The bill, sponsored by Maryland Democratic Sen. Ben Cardin and co-sponsored by Maryland Democratic Sen. Chris Van Hollen and dozens of other senators, became the first of the 116th Congress to pass through both the House and the Senate on Jan. 11.
But Cardin and Van Hollen weren’t celebrating at the time of the signing. Instead, they sat with fellow Democratic Sen. Tina Smith of Minnesota around a table with federal security guards and janitorial workers in a discussion about the effects of the shutdown on contract workers.
While the bill the president signed Wednesday afternoon promises back pay to federal furloughed employees, it offers nothing to government contractors who were told to not show up to work in December.
Before the meeting started, Smith announced another bill she is sponsoring that would aid “folks that a lot of people don’t see” like cafeteria workers and Smithsonian Institution museum security guards
Hosting the second round table talk with furloughed employees, Van Hollen said he wanted to give those contractors a voice and show how the shutdown situation is getting worse for Maryland and District of Columbia residents.
“The consequences of the shutdown are having an increasingly harmful and damaging effect every day around our country,” Van Hollen said.
Although a few jokes popped up into the discussion, most of the meeting had a somber tone as affected workers told their stories to the senators and the press.

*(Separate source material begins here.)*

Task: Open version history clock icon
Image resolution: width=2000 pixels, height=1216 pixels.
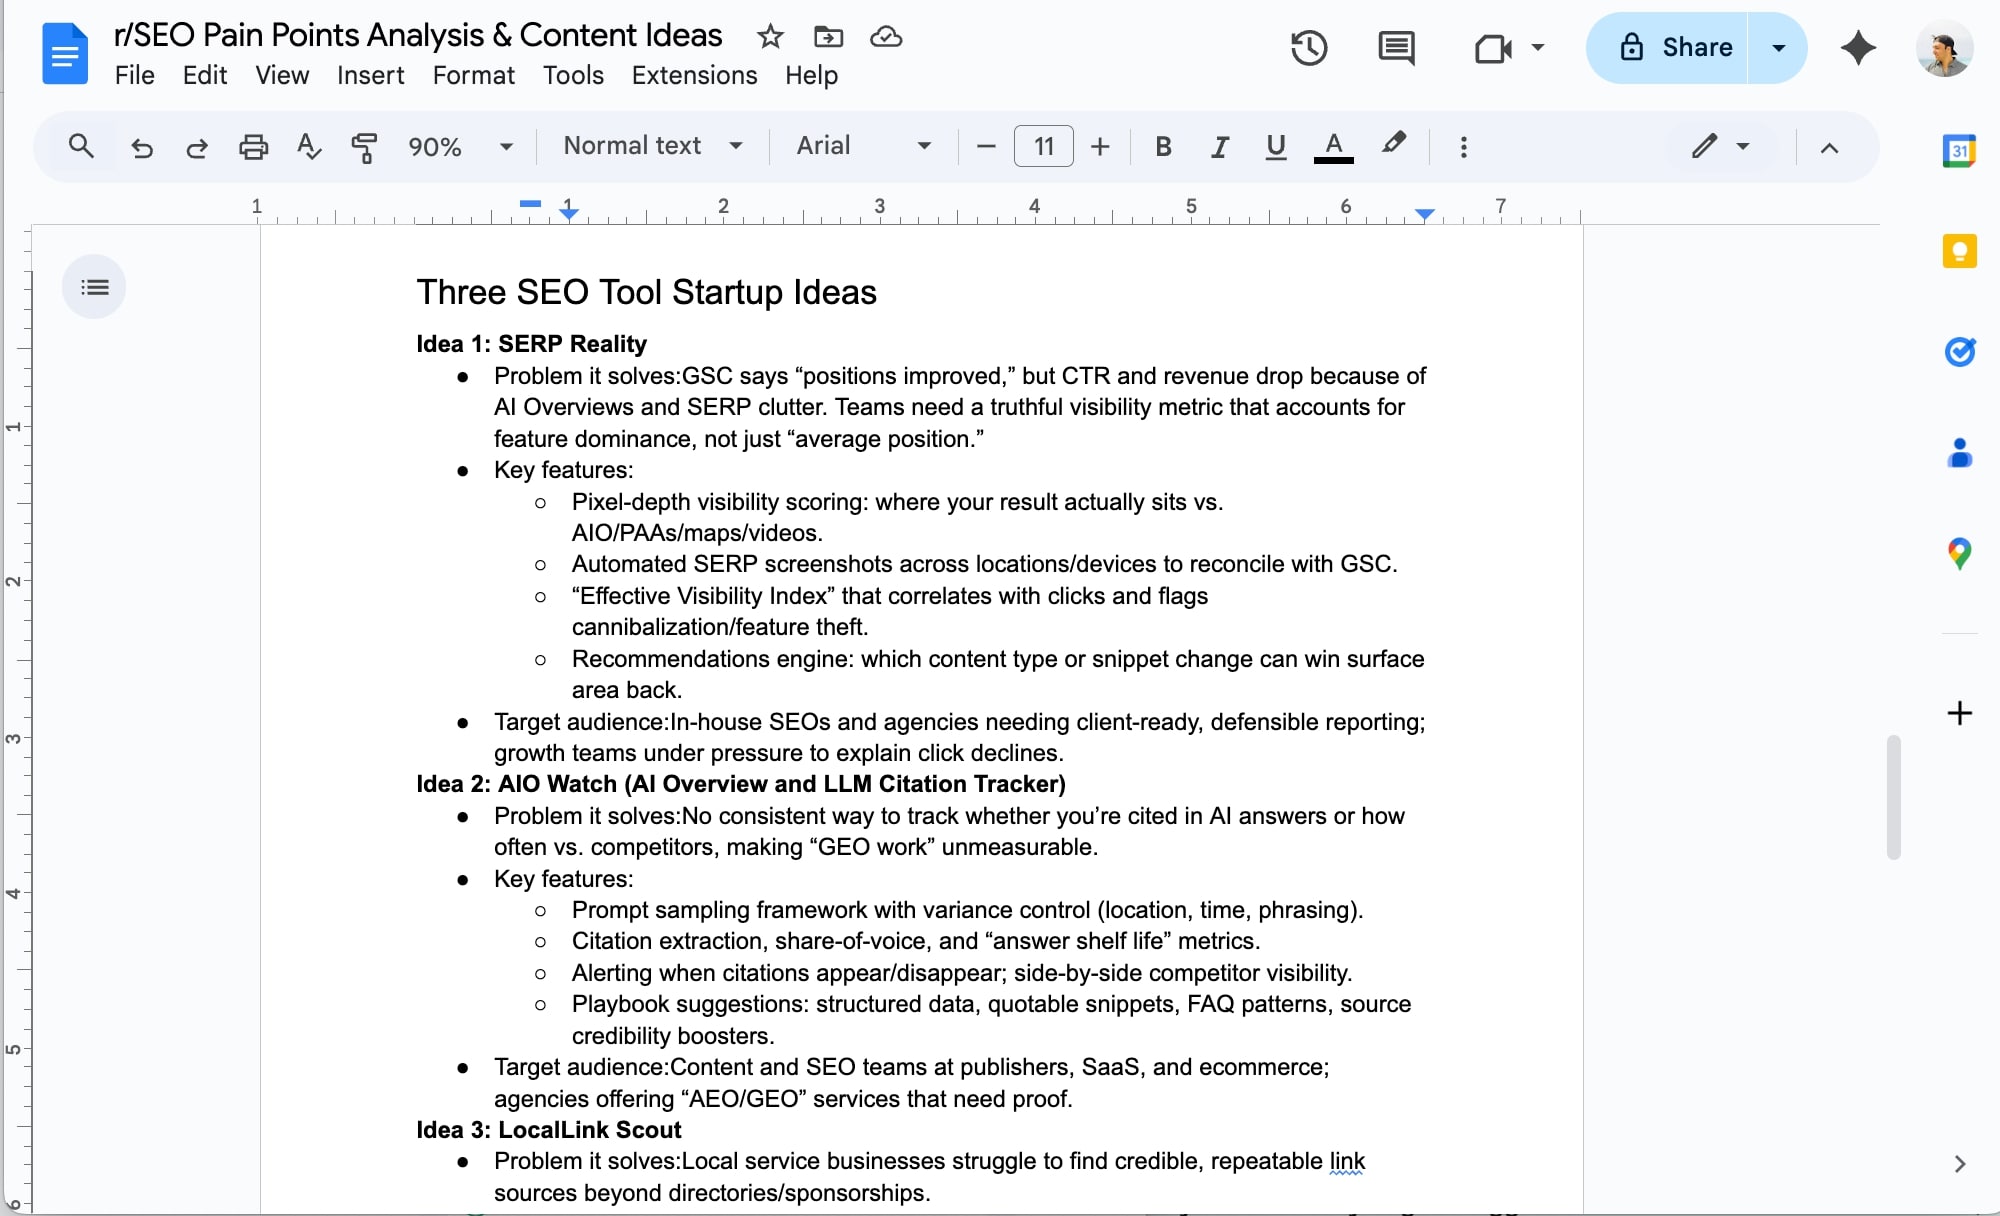Action: [1309, 47]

Smithsonian Institution security worker Tamela Worthen of Prince George’s County, Maryland, said that she hasn’t had access to her diabetes medication in a week since she’s been unable to pay any associated costs. Worthen cited religion as one of the factors keeping her strong despite financial constraints.
“But, you still got to deal with reality,” Worthen noted. “With the creditors, they don’t want to hear nothing about faith in God and stuff like that.”

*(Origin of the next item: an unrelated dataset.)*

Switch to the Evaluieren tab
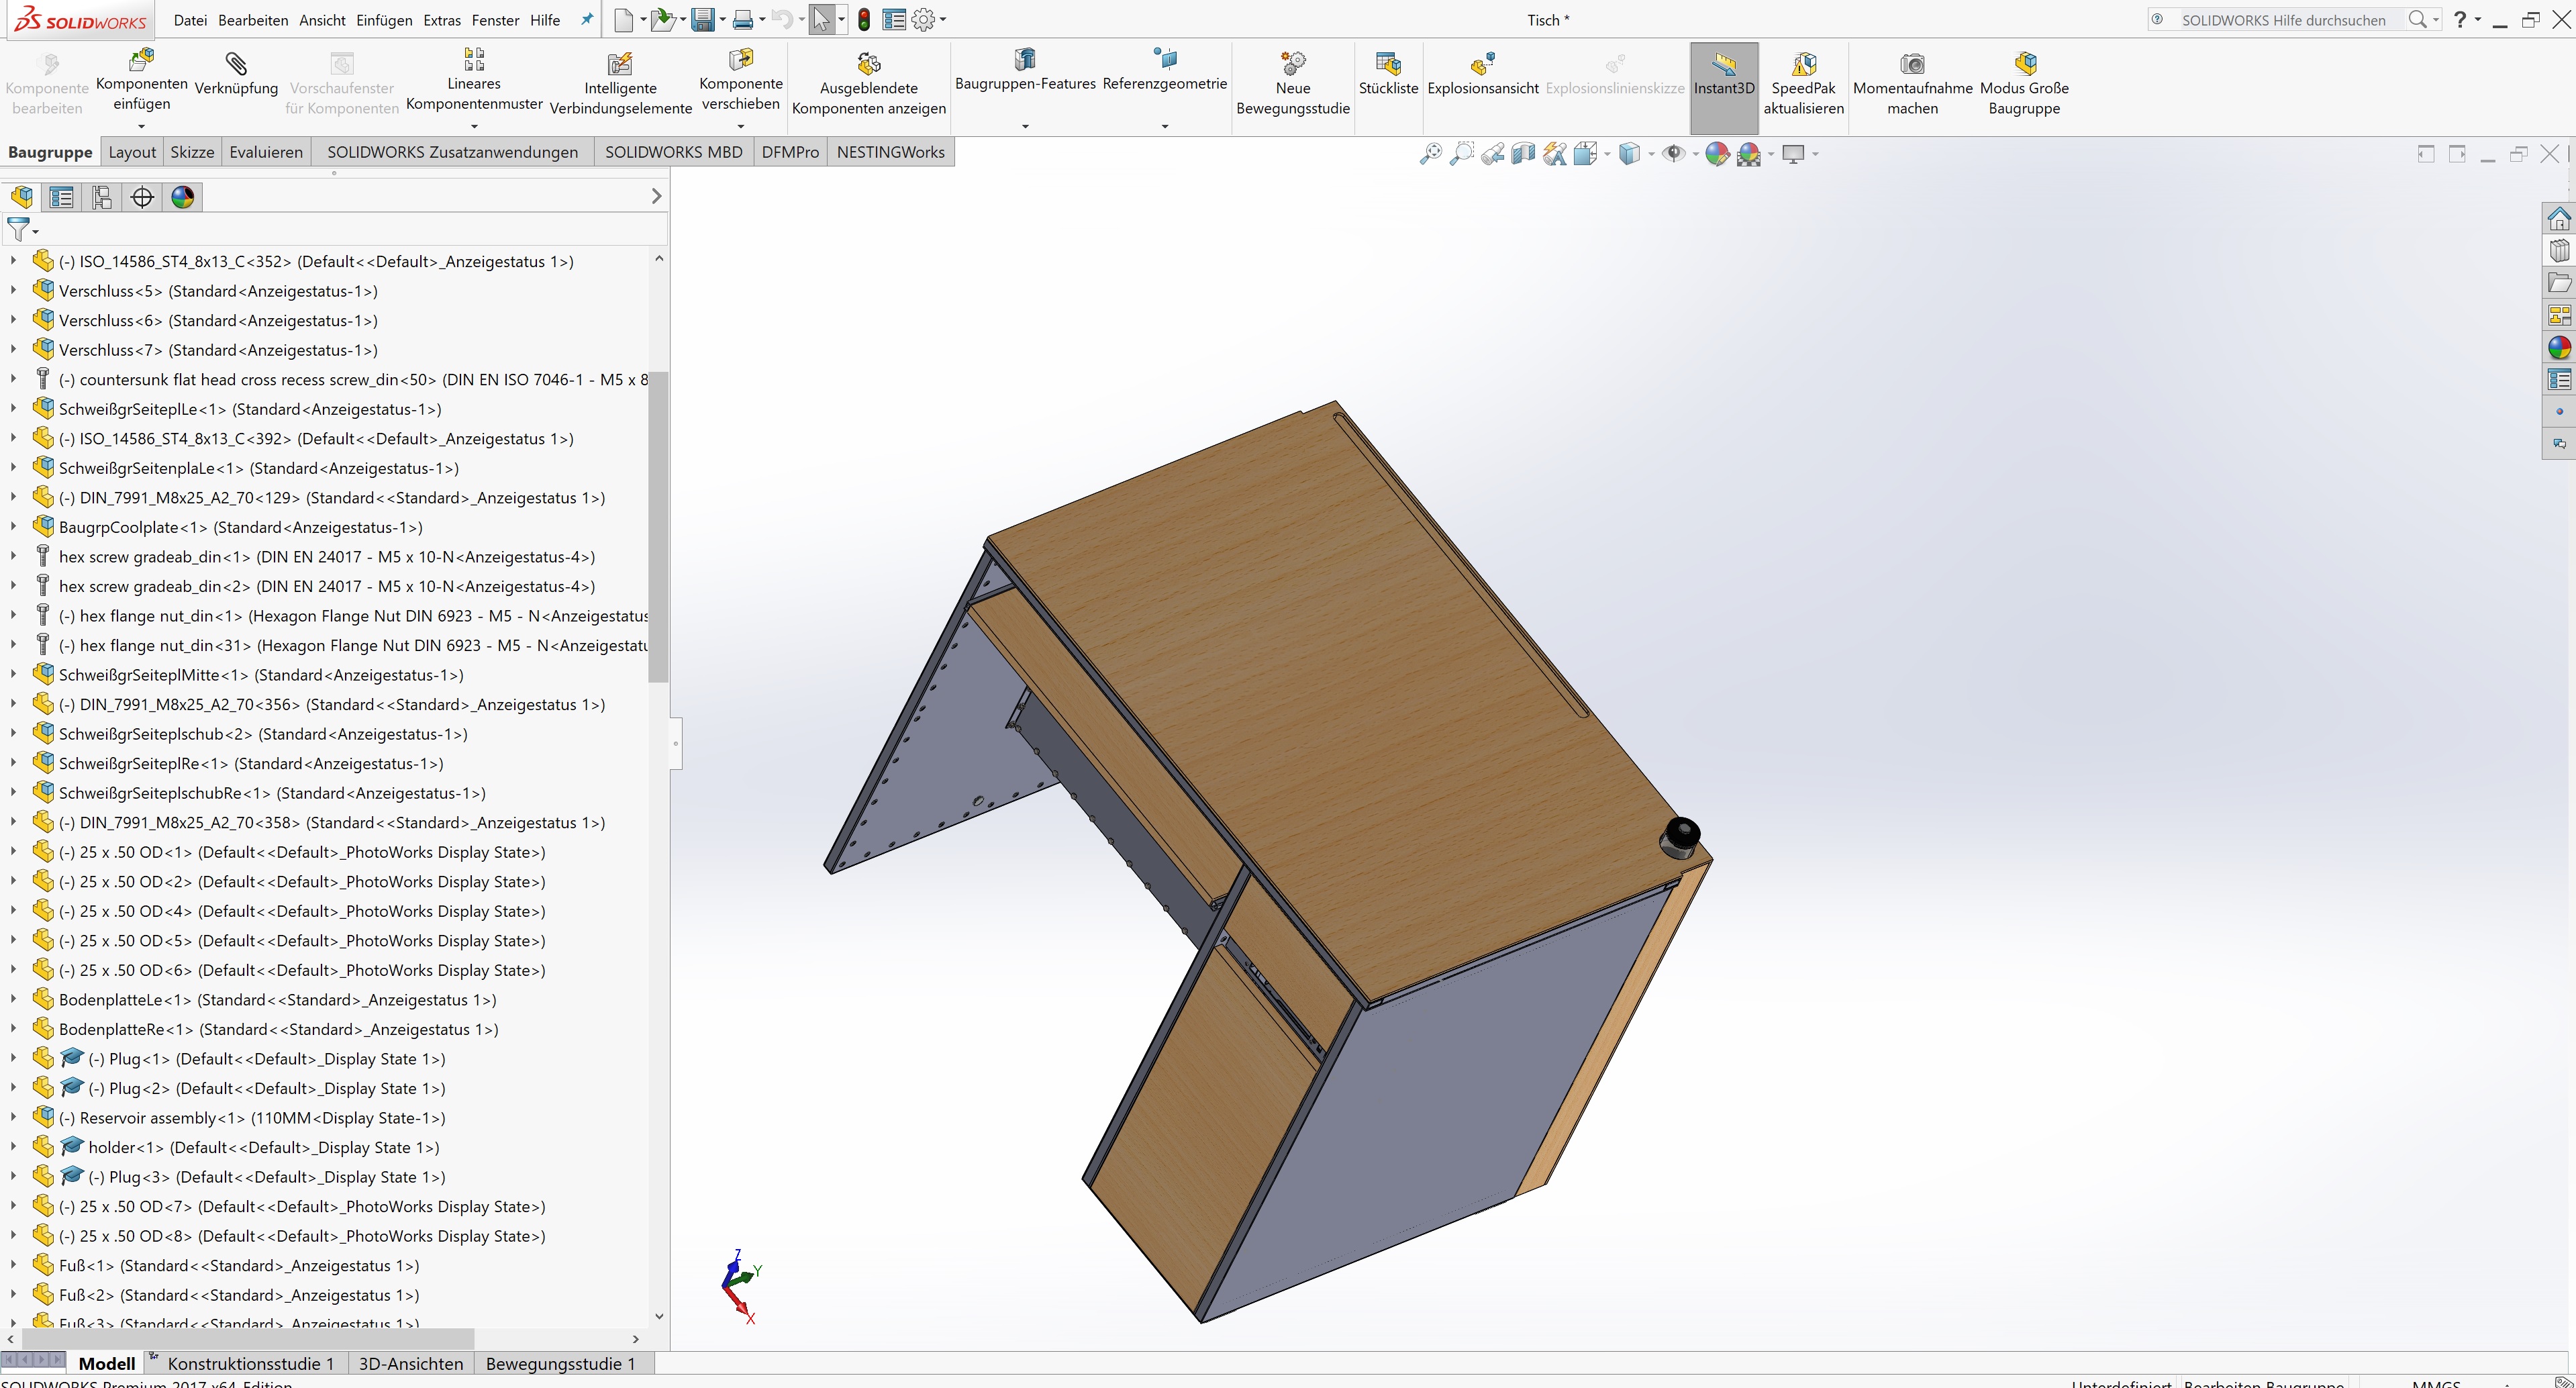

A self-described “workaholic not a sit-around-at-home-aholic,” Worthen said she and other furloughed workers at the meeting are seeking to reestablish a way to provide for their families.
“I want the government to open again so I can get back to work,” said Maria Marquez through a translator, while holding her son, Oscar, in her arms.
Audrey Murray-Wright is a single mother who lost her husband of 27 years and works two jobs to support her family. She said they rely on her to be a provider. She has worked at the Smithsonian for 18 years and the State Department for 27 years.
“I leave my house in the dark and I come back in the dark,” said Murray-Wright, tearing up. “And now I can’t work.”
In the past weeks since the shutdown started, Cardin has repeatedly appeared on the Senate floor to urge his colleagues to end the shutdown. Together with Van Hollen, he has also sent multiple letters to the president’s office urging the same, and both have spread further concerns on Twitter.
“I just sent @realDonaldTrump a letter asking that he listen to the stories of those suffering under his #shutdown,” Cardin tweeted Tuesday. “But he needs to hear directly from you. To all those impacted, to our federal workers – share your #ShutdownStories here. Help us put an end to this chaos.”
“As the shutdown continues, our federal workers shouldn’t face losing their homes or defaulting on their student loans because @SenateGOP are taking orders from the President instead of the people they represent,” Van Hollen tweeted.
Smith also weighed in on Twitter with a personal tie-in: “The human toll of Trump’s shutdown is very real. Derek, a Farmington air traffic controller, wrote me, ‘It is quite ridiculous that an air traffic controller would be affected by political games. Take us off the bargaining table.’ Couldn’t agree more. #EndTheShutdown.”
Van Hollen also left Capitol Hill on Friday to meet with other federal employees affected by the shutdown in Silver Spring on Jan. 11.
In addition to the legislation and meetings to push for an end to the longest government shutdown in history, Van Hollen is refusing to accept his paychecks, according to a WBAL radio news report .
Besides Van Hollen, CNN reports more than 70 federal lawmakers are foregoing pay during the shutdown, including Maryland Reps. Dutch Ruppersberger and David Trone, both Democrats.
Looking to the future, Cardin is teaming up with Sen. Tim Kaine, D-Virginia, to try to create legislation that will guarantee back pay on a more permanent basis in case of future shutdowns, according to the Washington Business Journal.